The analyst notes that OITNB will be a “litmus test” for the viability of the SVOD originals model once Lionsgate’s deal with Netflix runs out.

“Our sense from the channels is that Netflix’s exclusive window on the first four seasons of Orange will end sometime shortly after the fourth season is delivered. At that point, Lionsgate will be free to sell Orange to the highest SVOD (and/or linear TV) bidder,” the report states.

It will also be interesting to watch what Amazon does with shows produced through Amazon Studios, given that Prime Instant Video has limited international presence, and viewers in, say, Canada, will want to watch critically acclaimed series like Transparent.

Once traditional networks start bidding on digital originals, the opportunities within the syndication model will likely be usurped once again. And we’ll need another report to put it all into perspective.

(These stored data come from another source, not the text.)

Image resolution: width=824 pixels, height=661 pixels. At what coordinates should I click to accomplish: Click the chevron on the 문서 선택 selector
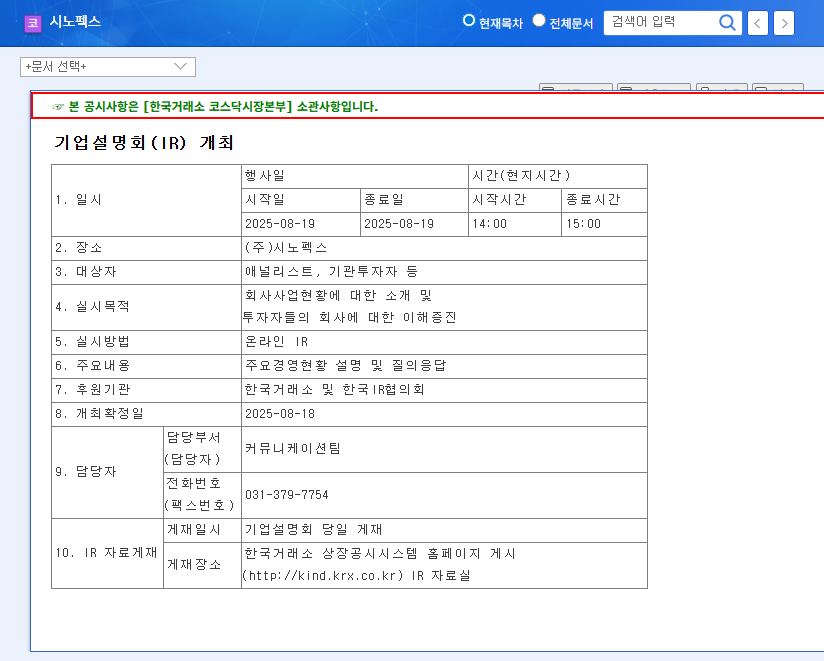(x=180, y=66)
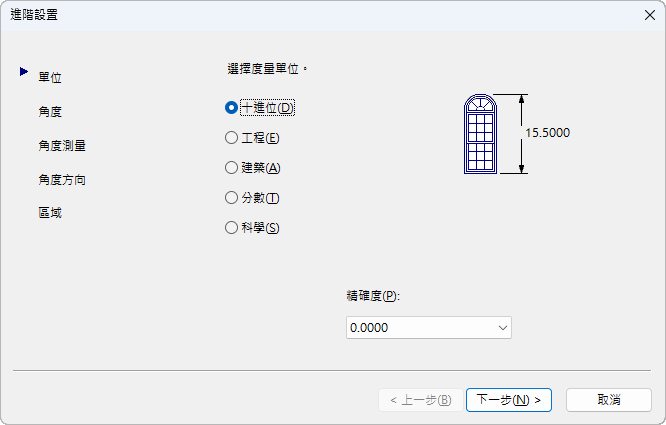
Task: Switch to the 區域 step
Action: (50, 213)
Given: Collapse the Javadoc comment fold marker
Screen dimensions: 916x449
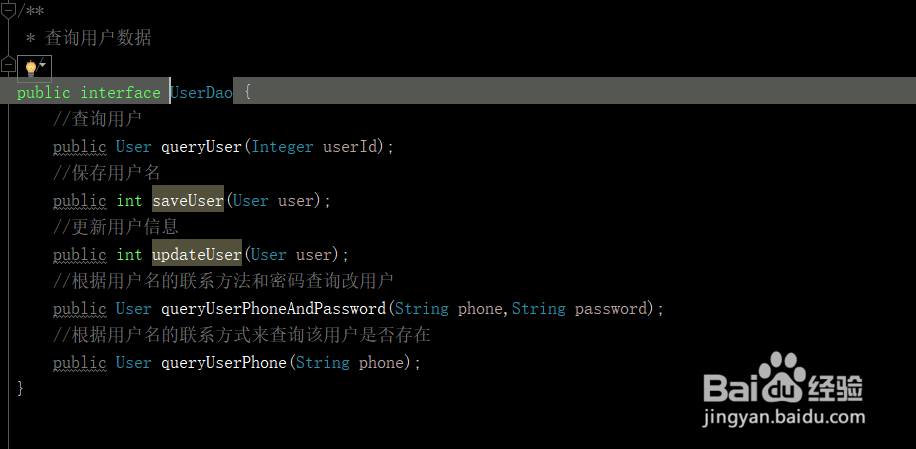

Other key takeaways from the RBC Capital Markets study on the TV ecosystem:

  • Hulu is expected to increase its content spend from about $800 million to $1.5 billion in 2015, as signaled by its order of 11/22/63, which the RBC report says costs $4 million to $5 million per episode.
  • RBC researchers noted there’s “significant potential” for the SVOD market to tap more of the Showtime originals, as series like Shameless, Masters of Sex and House of Lies are not currently available on any SVOD service. “Significant opportunity also exists for Ray Donovan and Nurse Jackie,” the report states.
  • Early on in their launch, SVOD players cut syndication deals for reality TV or documentary programming, but the move away from broad-based bulk purchases has meant fewer deals for factual content carriers.
  • The report points out Amazon ended a deal with Scripps earlier this year, while Netfix has over the past 2 years dropped agreements with Discovery Networks, A&E and History.